[Task data]
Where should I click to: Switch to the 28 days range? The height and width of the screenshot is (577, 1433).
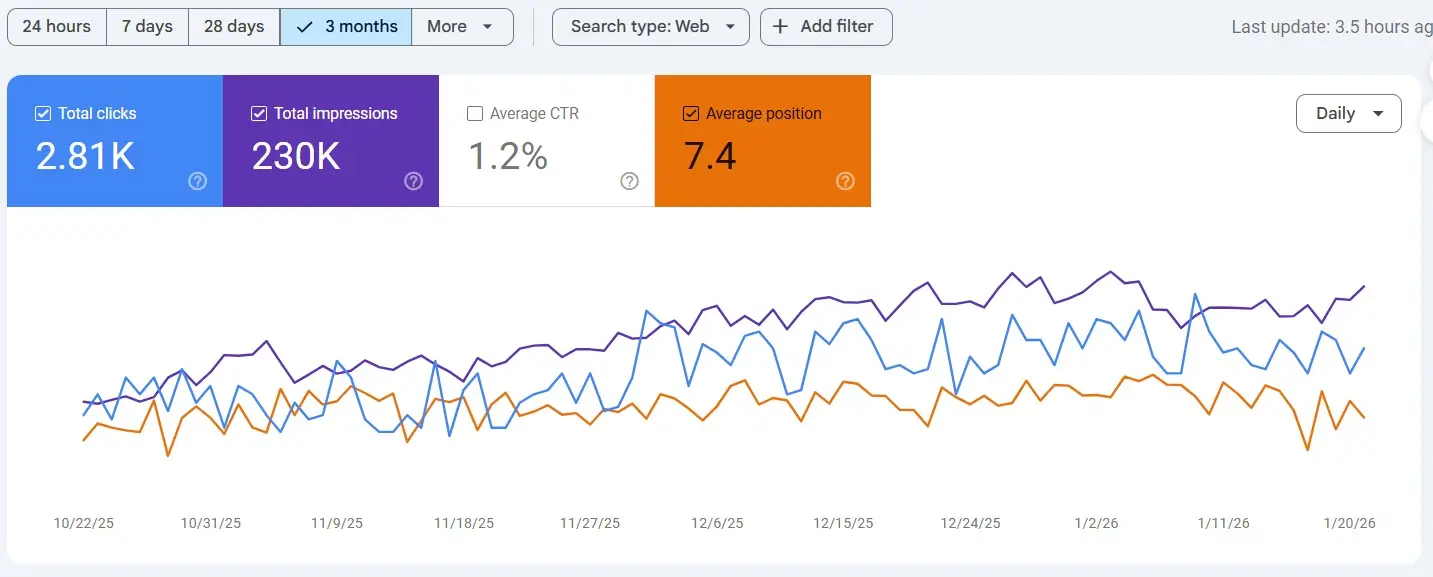tap(234, 27)
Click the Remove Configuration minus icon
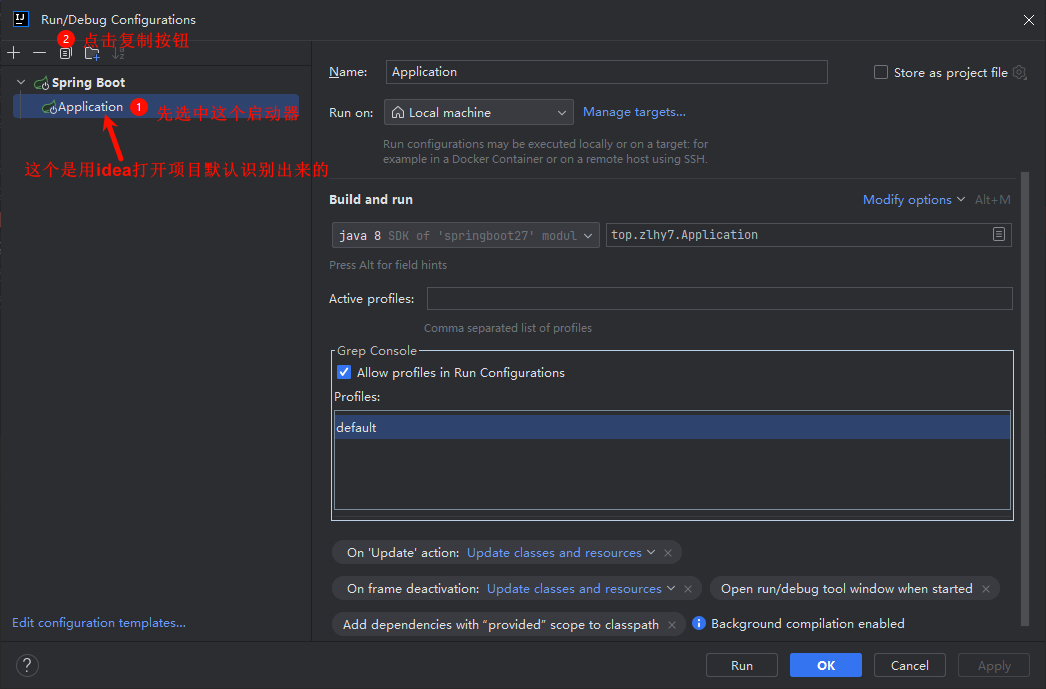The height and width of the screenshot is (689, 1046). pyautogui.click(x=39, y=53)
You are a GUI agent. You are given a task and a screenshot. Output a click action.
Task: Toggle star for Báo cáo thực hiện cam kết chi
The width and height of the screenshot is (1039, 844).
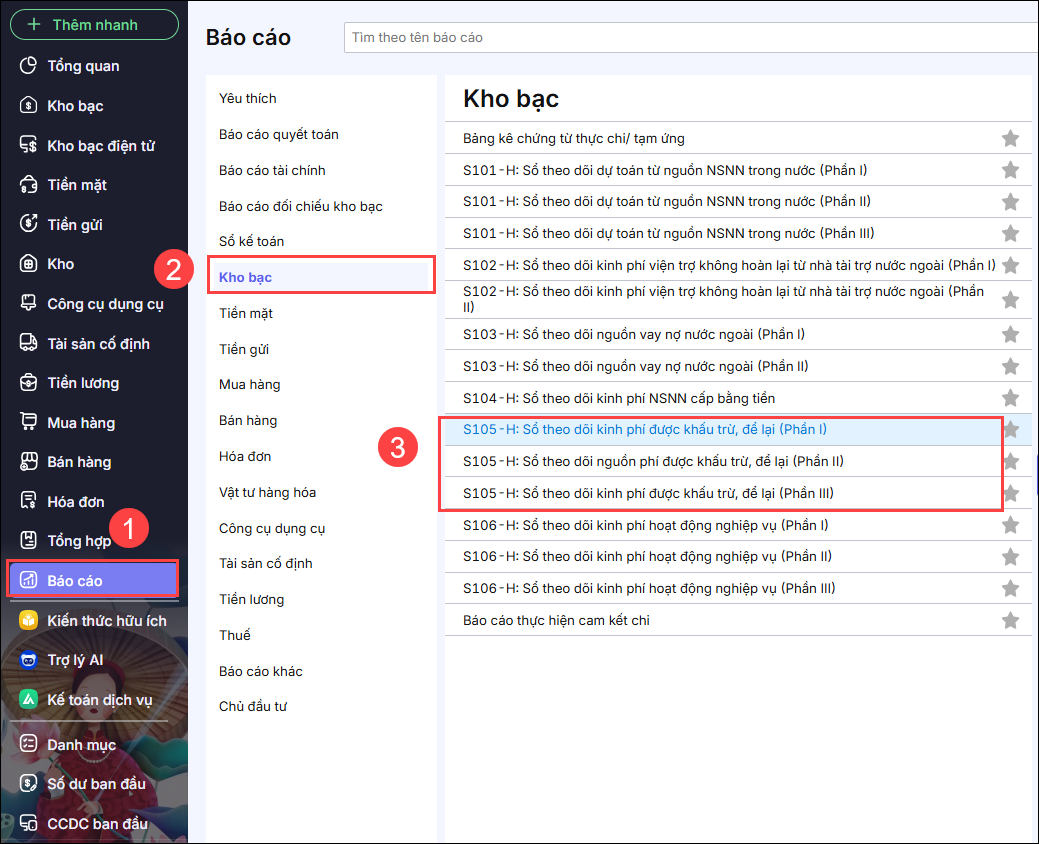1010,621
[/Task data]
Task details:
From the line with "Click the Remove Configuration minus icon" down to the end of the entries, retype each line exactly as written, but drop the pictures.

Solution below:
Click the Remove Configuration minus icon
The height and width of the screenshot is (689, 1046). pyautogui.click(x=39, y=53)
You are a GUI agent. You are given a task and a screenshot. Output a click action.
Task: Toggle star for Báo cáo thực hiện cam kết chi
The width and height of the screenshot is (1039, 844).
1010,621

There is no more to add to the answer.